Sam leaned toward her. “I know Dean. You know him. We both know he wouldn’t have done it if he thought he had any other choice.”

She didn’t lift her eyes from her lap. “Tell me what happened.”

He started with the text he’d received from her while he waited at the Bluebird, and ended with Dean dropping him off at the clinic.

He left out the part about Dean shooting the shapeshifter wearing Ruthie’s form.

When he finished, she raised glistening eyes to meet his. “Sam. Thank God you’re alive. You both should’ve…” She couldn’t seem to finish the sentence.

She studied her gauze-wrapped hand again, and took a shaky breath. “So, those texts sent you guys out there, into a trap. And the werewolf told Dean it had bought me off. That I had betrayed you.”

Sam nodded. “Trying to hurt him as much as possible, I guess.”
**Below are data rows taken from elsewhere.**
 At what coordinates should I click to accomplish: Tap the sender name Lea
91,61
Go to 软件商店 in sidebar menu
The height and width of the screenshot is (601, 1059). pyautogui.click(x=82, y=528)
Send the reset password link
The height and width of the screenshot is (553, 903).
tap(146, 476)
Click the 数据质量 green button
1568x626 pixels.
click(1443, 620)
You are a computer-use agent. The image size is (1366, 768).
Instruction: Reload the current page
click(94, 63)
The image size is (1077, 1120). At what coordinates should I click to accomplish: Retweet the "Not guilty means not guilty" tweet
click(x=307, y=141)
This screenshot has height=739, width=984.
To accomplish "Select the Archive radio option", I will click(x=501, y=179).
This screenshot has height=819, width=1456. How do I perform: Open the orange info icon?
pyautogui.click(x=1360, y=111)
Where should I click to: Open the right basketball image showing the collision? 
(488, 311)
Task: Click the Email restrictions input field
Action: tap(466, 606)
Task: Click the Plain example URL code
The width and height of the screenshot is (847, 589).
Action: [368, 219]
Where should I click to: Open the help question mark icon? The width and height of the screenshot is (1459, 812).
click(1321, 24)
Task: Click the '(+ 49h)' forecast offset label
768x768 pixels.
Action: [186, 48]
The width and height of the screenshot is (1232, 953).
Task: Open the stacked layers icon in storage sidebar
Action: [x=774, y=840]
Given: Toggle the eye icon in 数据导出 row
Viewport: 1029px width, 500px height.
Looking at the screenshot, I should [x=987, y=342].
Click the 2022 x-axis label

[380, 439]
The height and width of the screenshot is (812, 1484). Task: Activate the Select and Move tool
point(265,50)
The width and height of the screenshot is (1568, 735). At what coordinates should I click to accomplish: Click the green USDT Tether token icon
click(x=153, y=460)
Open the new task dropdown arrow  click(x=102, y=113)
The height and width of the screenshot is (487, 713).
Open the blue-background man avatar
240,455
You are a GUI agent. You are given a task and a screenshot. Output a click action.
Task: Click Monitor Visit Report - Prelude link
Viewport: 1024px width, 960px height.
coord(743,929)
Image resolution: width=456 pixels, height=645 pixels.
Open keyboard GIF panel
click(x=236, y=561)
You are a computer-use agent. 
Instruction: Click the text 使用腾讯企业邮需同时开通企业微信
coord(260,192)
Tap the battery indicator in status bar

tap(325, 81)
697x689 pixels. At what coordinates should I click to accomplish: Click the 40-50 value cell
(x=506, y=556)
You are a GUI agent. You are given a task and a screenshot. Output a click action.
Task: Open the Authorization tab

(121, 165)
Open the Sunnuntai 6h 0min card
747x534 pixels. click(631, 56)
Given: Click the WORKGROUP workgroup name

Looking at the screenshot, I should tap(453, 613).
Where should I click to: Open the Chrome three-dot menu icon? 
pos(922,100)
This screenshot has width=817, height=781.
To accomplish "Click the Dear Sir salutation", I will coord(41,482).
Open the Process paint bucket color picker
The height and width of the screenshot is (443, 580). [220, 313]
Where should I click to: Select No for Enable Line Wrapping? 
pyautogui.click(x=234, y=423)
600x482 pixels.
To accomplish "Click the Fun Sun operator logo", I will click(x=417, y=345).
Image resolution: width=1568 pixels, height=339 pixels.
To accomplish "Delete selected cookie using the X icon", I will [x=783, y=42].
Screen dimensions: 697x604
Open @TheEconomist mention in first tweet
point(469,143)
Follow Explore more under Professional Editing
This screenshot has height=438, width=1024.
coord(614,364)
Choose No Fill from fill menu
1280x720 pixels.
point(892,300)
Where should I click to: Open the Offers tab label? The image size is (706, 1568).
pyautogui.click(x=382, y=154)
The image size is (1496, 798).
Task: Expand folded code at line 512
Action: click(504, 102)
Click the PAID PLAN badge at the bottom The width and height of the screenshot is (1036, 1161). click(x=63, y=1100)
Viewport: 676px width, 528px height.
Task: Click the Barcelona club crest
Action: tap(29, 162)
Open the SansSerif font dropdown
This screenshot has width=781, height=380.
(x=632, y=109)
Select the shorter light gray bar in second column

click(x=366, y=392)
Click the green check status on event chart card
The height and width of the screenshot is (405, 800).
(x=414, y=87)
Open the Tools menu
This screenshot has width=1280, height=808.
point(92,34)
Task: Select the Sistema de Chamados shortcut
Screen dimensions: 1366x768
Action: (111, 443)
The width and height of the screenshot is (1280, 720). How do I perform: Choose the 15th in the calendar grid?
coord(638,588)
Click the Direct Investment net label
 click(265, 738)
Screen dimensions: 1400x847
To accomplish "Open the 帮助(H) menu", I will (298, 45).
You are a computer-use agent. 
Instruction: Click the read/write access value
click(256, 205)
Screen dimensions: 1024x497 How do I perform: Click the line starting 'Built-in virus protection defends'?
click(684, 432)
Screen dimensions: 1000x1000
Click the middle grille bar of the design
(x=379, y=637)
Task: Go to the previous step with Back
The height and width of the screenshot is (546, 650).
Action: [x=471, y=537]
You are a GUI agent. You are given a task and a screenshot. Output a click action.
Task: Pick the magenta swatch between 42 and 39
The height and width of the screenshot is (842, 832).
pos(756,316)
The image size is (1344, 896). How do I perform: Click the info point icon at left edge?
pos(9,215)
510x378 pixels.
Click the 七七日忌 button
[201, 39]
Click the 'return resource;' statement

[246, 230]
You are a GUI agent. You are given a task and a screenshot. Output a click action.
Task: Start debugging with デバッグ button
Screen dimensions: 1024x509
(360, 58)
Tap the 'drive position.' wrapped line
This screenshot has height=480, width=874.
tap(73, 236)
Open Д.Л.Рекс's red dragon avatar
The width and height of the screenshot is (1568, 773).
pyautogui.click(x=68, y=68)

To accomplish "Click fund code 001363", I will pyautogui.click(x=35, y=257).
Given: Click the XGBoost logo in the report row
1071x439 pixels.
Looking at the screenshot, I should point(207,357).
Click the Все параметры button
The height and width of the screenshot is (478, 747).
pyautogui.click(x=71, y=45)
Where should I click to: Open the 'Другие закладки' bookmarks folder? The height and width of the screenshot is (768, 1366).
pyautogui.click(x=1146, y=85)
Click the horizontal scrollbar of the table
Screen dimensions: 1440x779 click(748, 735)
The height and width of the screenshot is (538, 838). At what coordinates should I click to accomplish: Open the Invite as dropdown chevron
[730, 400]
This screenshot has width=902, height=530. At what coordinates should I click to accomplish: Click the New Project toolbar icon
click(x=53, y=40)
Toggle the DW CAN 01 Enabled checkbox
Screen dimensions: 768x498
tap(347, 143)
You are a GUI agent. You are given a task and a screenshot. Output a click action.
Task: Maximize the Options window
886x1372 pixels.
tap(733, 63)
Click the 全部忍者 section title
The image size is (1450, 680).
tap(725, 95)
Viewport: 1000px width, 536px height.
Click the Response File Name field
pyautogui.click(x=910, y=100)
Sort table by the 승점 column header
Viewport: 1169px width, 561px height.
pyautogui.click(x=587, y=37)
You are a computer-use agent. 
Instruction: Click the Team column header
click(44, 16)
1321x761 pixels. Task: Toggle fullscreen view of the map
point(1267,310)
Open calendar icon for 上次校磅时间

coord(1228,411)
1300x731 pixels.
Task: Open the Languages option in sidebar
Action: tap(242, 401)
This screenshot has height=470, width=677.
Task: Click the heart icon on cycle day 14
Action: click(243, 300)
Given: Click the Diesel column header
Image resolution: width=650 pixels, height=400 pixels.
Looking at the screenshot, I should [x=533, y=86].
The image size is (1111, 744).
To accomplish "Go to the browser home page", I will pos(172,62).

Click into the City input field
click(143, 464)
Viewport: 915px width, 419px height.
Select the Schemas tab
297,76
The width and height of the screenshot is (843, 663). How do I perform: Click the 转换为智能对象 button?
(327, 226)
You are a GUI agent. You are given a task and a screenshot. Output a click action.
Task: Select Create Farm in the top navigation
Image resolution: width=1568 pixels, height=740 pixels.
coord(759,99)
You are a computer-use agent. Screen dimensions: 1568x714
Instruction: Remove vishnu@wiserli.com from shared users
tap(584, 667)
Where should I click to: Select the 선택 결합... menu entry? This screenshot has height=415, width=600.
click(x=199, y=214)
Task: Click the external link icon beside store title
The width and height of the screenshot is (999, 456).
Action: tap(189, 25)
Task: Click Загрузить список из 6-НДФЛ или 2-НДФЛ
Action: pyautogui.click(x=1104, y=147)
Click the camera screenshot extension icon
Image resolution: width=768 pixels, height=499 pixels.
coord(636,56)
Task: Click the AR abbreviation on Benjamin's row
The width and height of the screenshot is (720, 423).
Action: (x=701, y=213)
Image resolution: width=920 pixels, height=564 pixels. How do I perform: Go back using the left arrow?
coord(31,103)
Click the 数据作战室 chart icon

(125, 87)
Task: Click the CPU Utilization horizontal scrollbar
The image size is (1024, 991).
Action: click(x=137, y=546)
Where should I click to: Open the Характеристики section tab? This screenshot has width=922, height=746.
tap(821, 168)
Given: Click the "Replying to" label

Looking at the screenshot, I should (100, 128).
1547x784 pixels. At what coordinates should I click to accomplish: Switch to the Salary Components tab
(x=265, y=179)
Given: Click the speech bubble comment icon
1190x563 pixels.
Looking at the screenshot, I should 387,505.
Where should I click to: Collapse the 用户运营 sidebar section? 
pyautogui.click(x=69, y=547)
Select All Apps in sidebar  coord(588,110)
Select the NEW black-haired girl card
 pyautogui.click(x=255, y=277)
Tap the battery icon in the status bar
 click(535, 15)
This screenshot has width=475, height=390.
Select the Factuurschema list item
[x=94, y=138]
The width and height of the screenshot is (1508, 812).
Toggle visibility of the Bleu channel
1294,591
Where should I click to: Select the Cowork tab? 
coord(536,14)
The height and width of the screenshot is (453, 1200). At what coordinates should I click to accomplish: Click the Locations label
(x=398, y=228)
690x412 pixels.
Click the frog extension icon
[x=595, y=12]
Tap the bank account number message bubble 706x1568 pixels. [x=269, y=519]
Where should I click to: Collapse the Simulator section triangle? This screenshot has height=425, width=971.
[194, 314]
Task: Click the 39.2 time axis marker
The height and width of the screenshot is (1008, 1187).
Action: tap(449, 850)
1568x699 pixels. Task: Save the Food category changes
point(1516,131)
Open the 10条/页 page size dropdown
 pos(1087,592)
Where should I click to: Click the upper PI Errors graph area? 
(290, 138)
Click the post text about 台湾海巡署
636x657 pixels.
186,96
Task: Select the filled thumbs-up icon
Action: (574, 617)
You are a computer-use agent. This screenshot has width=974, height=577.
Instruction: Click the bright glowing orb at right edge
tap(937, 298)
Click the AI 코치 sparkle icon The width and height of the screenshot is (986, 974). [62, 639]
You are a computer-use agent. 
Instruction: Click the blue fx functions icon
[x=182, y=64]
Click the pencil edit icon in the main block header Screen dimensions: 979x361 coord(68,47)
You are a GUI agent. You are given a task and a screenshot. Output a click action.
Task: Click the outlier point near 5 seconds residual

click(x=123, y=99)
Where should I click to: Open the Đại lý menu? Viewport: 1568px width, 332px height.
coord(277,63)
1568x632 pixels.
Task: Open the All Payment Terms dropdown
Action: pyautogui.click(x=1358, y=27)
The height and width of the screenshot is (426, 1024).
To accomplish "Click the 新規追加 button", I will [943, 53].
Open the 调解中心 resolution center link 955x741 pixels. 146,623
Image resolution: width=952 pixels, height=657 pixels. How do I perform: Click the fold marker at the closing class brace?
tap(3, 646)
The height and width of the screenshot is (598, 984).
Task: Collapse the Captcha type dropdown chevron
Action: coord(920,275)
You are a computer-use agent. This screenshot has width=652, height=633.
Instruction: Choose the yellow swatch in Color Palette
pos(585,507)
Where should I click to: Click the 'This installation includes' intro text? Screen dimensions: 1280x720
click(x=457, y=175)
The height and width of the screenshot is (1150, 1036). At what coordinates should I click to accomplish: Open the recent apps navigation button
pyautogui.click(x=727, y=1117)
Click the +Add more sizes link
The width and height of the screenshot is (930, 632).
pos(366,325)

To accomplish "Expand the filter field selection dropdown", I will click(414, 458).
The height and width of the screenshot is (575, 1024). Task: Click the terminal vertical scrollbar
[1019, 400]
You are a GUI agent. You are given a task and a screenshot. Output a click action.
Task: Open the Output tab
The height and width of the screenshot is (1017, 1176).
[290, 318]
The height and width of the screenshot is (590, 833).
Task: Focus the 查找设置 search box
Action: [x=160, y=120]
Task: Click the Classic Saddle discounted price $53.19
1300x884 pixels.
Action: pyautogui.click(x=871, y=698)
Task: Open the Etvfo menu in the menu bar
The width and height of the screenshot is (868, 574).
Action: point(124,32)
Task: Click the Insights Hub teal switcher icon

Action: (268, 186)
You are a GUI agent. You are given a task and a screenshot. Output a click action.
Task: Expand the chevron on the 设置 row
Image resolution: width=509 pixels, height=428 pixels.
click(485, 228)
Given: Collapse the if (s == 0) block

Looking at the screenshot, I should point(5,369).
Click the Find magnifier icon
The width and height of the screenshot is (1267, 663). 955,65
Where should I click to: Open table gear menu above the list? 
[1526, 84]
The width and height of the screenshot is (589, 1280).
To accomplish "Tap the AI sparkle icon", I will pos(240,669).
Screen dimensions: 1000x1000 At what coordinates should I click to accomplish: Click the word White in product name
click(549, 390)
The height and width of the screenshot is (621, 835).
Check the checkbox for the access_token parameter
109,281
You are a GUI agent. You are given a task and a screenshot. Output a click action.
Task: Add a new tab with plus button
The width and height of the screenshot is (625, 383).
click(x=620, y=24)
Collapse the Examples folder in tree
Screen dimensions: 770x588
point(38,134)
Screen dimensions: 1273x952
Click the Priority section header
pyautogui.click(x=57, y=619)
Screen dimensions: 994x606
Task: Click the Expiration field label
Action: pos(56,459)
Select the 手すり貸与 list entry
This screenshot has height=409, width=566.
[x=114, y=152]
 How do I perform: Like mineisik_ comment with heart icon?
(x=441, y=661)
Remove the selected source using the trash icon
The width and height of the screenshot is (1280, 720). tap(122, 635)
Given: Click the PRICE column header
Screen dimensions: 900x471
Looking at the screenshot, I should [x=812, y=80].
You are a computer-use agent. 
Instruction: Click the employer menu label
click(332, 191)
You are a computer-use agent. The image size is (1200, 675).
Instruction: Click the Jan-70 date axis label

“Earlier, when he was…” She trailed off, putting her fingers to the thin cut on her throat. “He looked so…tortured. I didn’t know why; he wouldn’t tell me. He said he couldn’t let you get hurt.” Her dark eyes met Sam’s. “He was protecting his little brother.”

Sam pressed his lips together. That was what it always came down to, wasn’t it? If Dean was doing something desperate or sacrificial, Sam’s well-being was probably at stake. Or at least, Dean believed it was.

He just nodded at Ruthie.

They took turns in the bathroom, brushing their teeth and getting dressed for bed. They sat on the couch and turned on the TV, just for noise. Neither of them talked much, and neither mentioned Dean, but they each cast more frequent glances at the window as the night wore on. At midnight, Sam tried Dean’s cell, but he didn’t answer. He tried again at one. Still nothing.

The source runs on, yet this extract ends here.